From the first line to the last, restate the data word for word.

== Segment start ==

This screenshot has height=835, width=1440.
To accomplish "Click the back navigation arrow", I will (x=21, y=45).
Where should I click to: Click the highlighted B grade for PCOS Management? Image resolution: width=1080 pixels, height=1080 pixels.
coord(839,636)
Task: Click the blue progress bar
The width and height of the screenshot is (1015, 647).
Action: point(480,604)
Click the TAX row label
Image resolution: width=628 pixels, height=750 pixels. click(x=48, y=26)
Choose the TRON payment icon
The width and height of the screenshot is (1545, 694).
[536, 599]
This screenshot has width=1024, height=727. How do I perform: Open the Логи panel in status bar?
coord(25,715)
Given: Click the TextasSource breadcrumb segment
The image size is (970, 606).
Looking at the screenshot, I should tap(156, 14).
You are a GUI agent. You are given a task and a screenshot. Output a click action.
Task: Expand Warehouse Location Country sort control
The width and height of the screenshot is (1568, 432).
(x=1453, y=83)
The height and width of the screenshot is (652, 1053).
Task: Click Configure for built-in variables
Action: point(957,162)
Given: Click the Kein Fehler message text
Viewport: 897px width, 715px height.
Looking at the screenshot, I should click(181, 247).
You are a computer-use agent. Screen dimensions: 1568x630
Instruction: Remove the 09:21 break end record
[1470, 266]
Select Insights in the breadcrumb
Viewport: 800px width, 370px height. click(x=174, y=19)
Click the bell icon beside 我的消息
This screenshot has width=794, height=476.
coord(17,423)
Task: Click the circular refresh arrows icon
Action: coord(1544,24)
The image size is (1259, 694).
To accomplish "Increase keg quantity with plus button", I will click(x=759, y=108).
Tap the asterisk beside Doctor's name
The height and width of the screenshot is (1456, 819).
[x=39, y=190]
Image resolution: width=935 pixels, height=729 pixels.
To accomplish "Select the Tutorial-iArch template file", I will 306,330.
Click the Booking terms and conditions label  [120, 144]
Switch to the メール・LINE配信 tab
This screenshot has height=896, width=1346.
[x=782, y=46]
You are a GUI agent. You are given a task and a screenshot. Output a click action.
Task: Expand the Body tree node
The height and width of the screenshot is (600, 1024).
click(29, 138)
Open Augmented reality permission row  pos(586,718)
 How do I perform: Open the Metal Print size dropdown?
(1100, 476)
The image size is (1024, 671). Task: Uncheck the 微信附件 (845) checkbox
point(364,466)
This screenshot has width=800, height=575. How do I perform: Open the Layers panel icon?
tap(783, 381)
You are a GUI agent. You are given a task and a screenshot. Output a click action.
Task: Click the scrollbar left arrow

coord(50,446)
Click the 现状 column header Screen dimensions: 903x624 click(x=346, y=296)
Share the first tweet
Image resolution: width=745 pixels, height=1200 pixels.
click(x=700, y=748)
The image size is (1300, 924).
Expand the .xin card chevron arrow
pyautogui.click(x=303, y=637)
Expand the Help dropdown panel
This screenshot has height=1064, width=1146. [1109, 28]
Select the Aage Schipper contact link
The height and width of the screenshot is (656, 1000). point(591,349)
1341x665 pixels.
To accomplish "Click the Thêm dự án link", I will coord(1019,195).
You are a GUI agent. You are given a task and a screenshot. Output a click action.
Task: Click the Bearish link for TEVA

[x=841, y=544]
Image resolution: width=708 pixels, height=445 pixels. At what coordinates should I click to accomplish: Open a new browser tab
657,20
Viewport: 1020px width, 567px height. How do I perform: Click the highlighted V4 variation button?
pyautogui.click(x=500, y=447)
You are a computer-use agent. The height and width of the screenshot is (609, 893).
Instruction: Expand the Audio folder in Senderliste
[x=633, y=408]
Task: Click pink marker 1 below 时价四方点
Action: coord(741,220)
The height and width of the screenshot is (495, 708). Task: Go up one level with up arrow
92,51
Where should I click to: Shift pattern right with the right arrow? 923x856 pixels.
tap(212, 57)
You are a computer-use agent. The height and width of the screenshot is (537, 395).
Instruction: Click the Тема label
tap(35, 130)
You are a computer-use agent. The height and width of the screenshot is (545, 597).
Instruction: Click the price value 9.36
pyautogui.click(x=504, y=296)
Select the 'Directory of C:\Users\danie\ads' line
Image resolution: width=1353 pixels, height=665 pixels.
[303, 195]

== Segment end ==

- _Solution to this exercise_
This screenshot has height=835, width=1440.
To accomplish "Click the back navigation arrow", I will (x=21, y=45).
Where should I click to: Click the highlighted B grade for PCOS Management? Image resolution: width=1080 pixels, height=1080 pixels.
coord(839,636)
Task: Click the blue progress bar
The width and height of the screenshot is (1015, 647).
Action: point(480,604)
Click the TAX row label
Image resolution: width=628 pixels, height=750 pixels. click(x=48, y=26)
Choose the TRON payment icon
The width and height of the screenshot is (1545, 694).
[536, 599]
This screenshot has width=1024, height=727. How do I perform: Open the Логи panel in status bar?
coord(25,715)
Given: Click the TextasSource breadcrumb segment
The image size is (970, 606).
Looking at the screenshot, I should tap(156, 14).
You are a GUI agent. You are given a task and a screenshot. Output a click action.
Task: Expand Warehouse Location Country sort control
The width and height of the screenshot is (1568, 432).
(x=1453, y=83)
The height and width of the screenshot is (652, 1053).
Task: Click Configure for built-in variables
Action: point(957,162)
Given: Click the Kein Fehler message text
Viewport: 897px width, 715px height.
Looking at the screenshot, I should click(181, 247).
You are a computer-use agent. Screen dimensions: 1568x630
Instruction: Remove the 09:21 break end record
[1470, 266]
Select Insights in the breadcrumb
Viewport: 800px width, 370px height. click(x=174, y=19)
Click the bell icon beside 我的消息
This screenshot has width=794, height=476.
coord(17,423)
Task: Click the circular refresh arrows icon
Action: coord(1544,24)
The image size is (1259, 694).
To accomplish "Increase keg quantity with plus button", I will click(x=759, y=108).
Tap the asterisk beside Doctor's name
The height and width of the screenshot is (1456, 819).
[x=39, y=190]
Image resolution: width=935 pixels, height=729 pixels.
To accomplish "Select the Tutorial-iArch template file", I will 306,330.
Click the Booking terms and conditions label  [120, 144]
Switch to the メール・LINE配信 tab
This screenshot has height=896, width=1346.
[x=782, y=46]
You are a GUI agent. You are given a task and a screenshot. Output a click action.
Task: Expand the Body tree node
The height and width of the screenshot is (600, 1024).
click(29, 138)
Open Augmented reality permission row  pos(586,718)
 How do I perform: Open the Metal Print size dropdown?
(1100, 476)
The image size is (1024, 671). Task: Uncheck the 微信附件 (845) checkbox
point(364,466)
This screenshot has width=800, height=575. How do I perform: Open the Layers panel icon?
tap(783, 381)
You are a GUI agent. You are given a task and a screenshot. Output a click action.
Task: Click the scrollbar left arrow

coord(50,446)
Click the 现状 column header Screen dimensions: 903x624 click(x=346, y=296)
Share the first tweet
Image resolution: width=745 pixels, height=1200 pixels.
click(x=700, y=748)
The image size is (1300, 924).
Expand the .xin card chevron arrow
pyautogui.click(x=303, y=637)
Expand the Help dropdown panel
This screenshot has height=1064, width=1146. [1109, 28]
Select the Aage Schipper contact link
The height and width of the screenshot is (656, 1000). point(591,349)
1341x665 pixels.
To accomplish "Click the Thêm dự án link", I will coord(1019,195).
You are a GUI agent. You are given a task and a screenshot. Output a click action.
Task: Click the Bearish link for TEVA

[x=841, y=544]
Image resolution: width=708 pixels, height=445 pixels. At what coordinates should I click to accomplish: Open a new browser tab
657,20
Viewport: 1020px width, 567px height. How do I perform: Click the highlighted V4 variation button?
pyautogui.click(x=500, y=447)
You are a computer-use agent. The height and width of the screenshot is (609, 893).
Instruction: Expand the Audio folder in Senderliste
[x=633, y=408]
Task: Click pink marker 1 below 时价四方点
Action: coord(741,220)
The height and width of the screenshot is (495, 708). Task: Go up one level with up arrow
92,51
Where should I click to: Shift pattern right with the right arrow? 923x856 pixels.
tap(212, 57)
You are a computer-use agent. The height and width of the screenshot is (537, 395).
Instruction: Click the Тема label
tap(35, 130)
You are a computer-use agent. The height and width of the screenshot is (545, 597).
Instruction: Click the price value 9.36
pyautogui.click(x=504, y=296)
Select the 'Directory of C:\Users\danie\ads' line
Image resolution: width=1353 pixels, height=665 pixels.
[303, 195]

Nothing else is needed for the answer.